#### Brief
Copy these lines word for word.

#### Supplied information
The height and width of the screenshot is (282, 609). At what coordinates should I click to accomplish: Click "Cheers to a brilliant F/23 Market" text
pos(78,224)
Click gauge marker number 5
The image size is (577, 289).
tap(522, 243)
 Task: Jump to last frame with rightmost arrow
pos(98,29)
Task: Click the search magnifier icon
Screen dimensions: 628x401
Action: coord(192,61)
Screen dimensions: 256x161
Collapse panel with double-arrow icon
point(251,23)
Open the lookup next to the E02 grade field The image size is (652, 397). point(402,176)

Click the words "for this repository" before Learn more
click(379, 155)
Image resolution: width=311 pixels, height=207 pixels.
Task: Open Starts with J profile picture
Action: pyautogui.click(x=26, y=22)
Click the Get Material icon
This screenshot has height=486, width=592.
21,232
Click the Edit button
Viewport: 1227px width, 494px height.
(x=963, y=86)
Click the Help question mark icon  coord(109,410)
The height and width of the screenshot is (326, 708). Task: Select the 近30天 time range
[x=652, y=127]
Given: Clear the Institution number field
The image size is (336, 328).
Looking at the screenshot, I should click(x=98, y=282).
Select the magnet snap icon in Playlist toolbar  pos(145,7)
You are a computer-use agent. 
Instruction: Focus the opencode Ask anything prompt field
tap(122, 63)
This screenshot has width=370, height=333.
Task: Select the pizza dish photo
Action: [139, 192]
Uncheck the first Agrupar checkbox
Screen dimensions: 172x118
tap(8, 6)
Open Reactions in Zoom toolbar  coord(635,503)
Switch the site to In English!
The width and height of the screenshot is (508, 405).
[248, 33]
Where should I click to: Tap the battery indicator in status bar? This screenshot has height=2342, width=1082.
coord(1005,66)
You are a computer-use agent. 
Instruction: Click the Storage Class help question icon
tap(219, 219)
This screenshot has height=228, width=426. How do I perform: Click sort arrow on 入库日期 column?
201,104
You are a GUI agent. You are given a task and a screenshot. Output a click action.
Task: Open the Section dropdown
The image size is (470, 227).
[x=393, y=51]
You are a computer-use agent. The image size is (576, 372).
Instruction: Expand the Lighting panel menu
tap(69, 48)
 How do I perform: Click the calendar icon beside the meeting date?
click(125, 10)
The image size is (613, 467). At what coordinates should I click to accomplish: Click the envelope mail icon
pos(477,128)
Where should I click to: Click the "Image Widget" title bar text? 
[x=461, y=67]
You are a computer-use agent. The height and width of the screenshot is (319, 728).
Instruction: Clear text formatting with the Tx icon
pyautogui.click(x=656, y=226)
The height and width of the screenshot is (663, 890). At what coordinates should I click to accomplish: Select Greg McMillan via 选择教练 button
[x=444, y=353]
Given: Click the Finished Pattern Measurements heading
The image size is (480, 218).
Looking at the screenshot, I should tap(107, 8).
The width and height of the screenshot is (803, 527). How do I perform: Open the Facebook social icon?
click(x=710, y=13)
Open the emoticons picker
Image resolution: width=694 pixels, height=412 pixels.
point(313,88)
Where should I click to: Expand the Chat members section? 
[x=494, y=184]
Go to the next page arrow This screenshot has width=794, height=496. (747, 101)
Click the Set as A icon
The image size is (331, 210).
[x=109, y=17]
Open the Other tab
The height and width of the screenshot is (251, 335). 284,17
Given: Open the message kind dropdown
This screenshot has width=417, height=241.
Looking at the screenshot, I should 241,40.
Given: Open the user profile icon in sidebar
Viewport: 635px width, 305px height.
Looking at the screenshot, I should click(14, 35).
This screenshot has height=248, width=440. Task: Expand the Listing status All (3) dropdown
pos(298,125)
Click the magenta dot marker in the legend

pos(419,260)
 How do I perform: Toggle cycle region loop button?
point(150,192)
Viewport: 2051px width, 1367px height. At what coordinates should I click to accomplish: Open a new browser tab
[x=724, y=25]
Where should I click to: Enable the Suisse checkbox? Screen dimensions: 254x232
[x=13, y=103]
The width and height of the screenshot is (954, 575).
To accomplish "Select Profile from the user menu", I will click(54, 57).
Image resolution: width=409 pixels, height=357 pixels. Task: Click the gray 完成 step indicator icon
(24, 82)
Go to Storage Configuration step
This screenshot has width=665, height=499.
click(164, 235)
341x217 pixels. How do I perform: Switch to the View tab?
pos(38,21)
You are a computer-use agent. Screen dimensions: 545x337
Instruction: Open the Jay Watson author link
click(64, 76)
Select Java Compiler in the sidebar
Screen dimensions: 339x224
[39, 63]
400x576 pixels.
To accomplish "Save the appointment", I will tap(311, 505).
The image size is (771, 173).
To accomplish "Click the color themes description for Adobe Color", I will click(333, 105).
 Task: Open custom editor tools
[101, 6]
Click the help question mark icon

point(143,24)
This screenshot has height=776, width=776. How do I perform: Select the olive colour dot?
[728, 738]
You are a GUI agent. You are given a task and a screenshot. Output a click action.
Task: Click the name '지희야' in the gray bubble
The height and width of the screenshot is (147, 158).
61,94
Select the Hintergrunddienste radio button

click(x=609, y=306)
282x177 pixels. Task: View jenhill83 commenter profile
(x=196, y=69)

#### Exercise result
The height and width of the screenshot is (282, 609). At what coordinates should I click to accomplish: Click "Cheers to a brilliant F/23 Market" text
pos(78,224)
Click gauge marker number 5
The image size is (577, 289).
tap(522, 243)
 Task: Jump to last frame with rightmost arrow
pos(98,29)
Task: Click the search magnifier icon
Screen dimensions: 628x401
Action: coord(192,61)
Screen dimensions: 256x161
Collapse panel with double-arrow icon
point(251,23)
Open the lookup next to the E02 grade field The image size is (652, 397). point(402,176)

Click the words "for this repository" before Learn more
click(379, 155)
Image resolution: width=311 pixels, height=207 pixels.
Task: Open Starts with J profile picture
Action: pyautogui.click(x=26, y=22)
Click the Get Material icon
This screenshot has height=486, width=592.
21,232
Click the Edit button
Viewport: 1227px width, 494px height.
(x=963, y=86)
Click the Help question mark icon  coord(109,410)
The height and width of the screenshot is (326, 708). Task: Select the 近30天 time range
[x=652, y=127]
Given: Clear the Institution number field
The image size is (336, 328).
Looking at the screenshot, I should click(x=98, y=282).
Select the magnet snap icon in Playlist toolbar  pos(145,7)
You are a computer-use agent. 
Instruction: Focus the opencode Ask anything prompt field
tap(122, 63)
This screenshot has width=370, height=333.
Task: Select the pizza dish photo
Action: [139, 192]
Uncheck the first Agrupar checkbox
Screen dimensions: 172x118
tap(8, 6)
Open Reactions in Zoom toolbar  coord(635,503)
Switch the site to In English!
The width and height of the screenshot is (508, 405).
[248, 33]
Where should I click to: Tap the battery indicator in status bar? This screenshot has height=2342, width=1082.
coord(1005,66)
You are a computer-use agent. 
Instruction: Click the Storage Class help question icon
tap(219, 219)
This screenshot has height=228, width=426. How do I perform: Click sort arrow on 入库日期 column?
201,104
You are a GUI agent. You are given a task and a screenshot. Output a click action.
Task: Open the Section dropdown
The image size is (470, 227).
[x=393, y=51]
You are a computer-use agent. The image size is (576, 372).
Instruction: Expand the Lighting panel menu
tap(69, 48)
 How do I perform: Click the calendar icon beside the meeting date?
click(125, 10)
The image size is (613, 467). At what coordinates should I click to accomplish: Click the envelope mail icon
pos(477,128)
Where should I click to: Click the "Image Widget" title bar text? 
[x=461, y=67]
You are a computer-use agent. The height and width of the screenshot is (319, 728).
Instruction: Clear text formatting with the Tx icon
pyautogui.click(x=656, y=226)
The height and width of the screenshot is (663, 890). At what coordinates should I click to accomplish: Select Greg McMillan via 选择教练 button
[x=444, y=353]
Given: Click the Finished Pattern Measurements heading
The image size is (480, 218).
Looking at the screenshot, I should tap(107, 8).
The width and height of the screenshot is (803, 527). How do I perform: Open the Facebook social icon?
click(x=710, y=13)
Open the emoticons picker
Image resolution: width=694 pixels, height=412 pixels.
point(313,88)
Where should I click to: Expand the Chat members section? 
[x=494, y=184]
Go to the next page arrow This screenshot has width=794, height=496. (747, 101)
Click the Set as A icon
The image size is (331, 210).
[x=109, y=17]
Open the Other tab
The height and width of the screenshot is (251, 335). 284,17
Given: Open the message kind dropdown
This screenshot has width=417, height=241.
Looking at the screenshot, I should 241,40.
Given: Open the user profile icon in sidebar
Viewport: 635px width, 305px height.
Looking at the screenshot, I should click(14, 35).
This screenshot has height=248, width=440. Task: Expand the Listing status All (3) dropdown
pos(298,125)
Click the magenta dot marker in the legend

pos(419,260)
 How do I perform: Toggle cycle region loop button?
point(150,192)
Viewport: 2051px width, 1367px height. At what coordinates should I click to accomplish: Open a new browser tab
[x=724, y=25]
Where should I click to: Enable the Suisse checkbox? Screen dimensions: 254x232
[x=13, y=103]
The width and height of the screenshot is (954, 575).
To accomplish "Select Profile from the user menu", I will click(54, 57).
Image resolution: width=409 pixels, height=357 pixels. Task: Click the gray 完成 step indicator icon
(24, 82)
Go to Storage Configuration step
This screenshot has width=665, height=499.
click(164, 235)
341x217 pixels. How do I perform: Switch to the View tab?
pos(38,21)
You are a computer-use agent. Screen dimensions: 545x337
Instruction: Open the Jay Watson author link
click(64, 76)
Select Java Compiler in the sidebar
Screen dimensions: 339x224
[39, 63]
400x576 pixels.
To accomplish "Save the appointment", I will tap(311, 505).
The image size is (771, 173).
To accomplish "Click the color themes description for Adobe Color", I will click(333, 105).
 Task: Open custom editor tools
[101, 6]
Click the help question mark icon

point(143,24)
This screenshot has height=776, width=776. How do I perform: Select the olive colour dot?
[728, 738]
You are a GUI agent. You are given a task and a screenshot. Output a click action.
Task: Click the name '지희야' in the gray bubble
The height and width of the screenshot is (147, 158).
61,94
Select the Hintergrunddienste radio button

click(x=609, y=306)
282x177 pixels. Task: View jenhill83 commenter profile
(x=196, y=69)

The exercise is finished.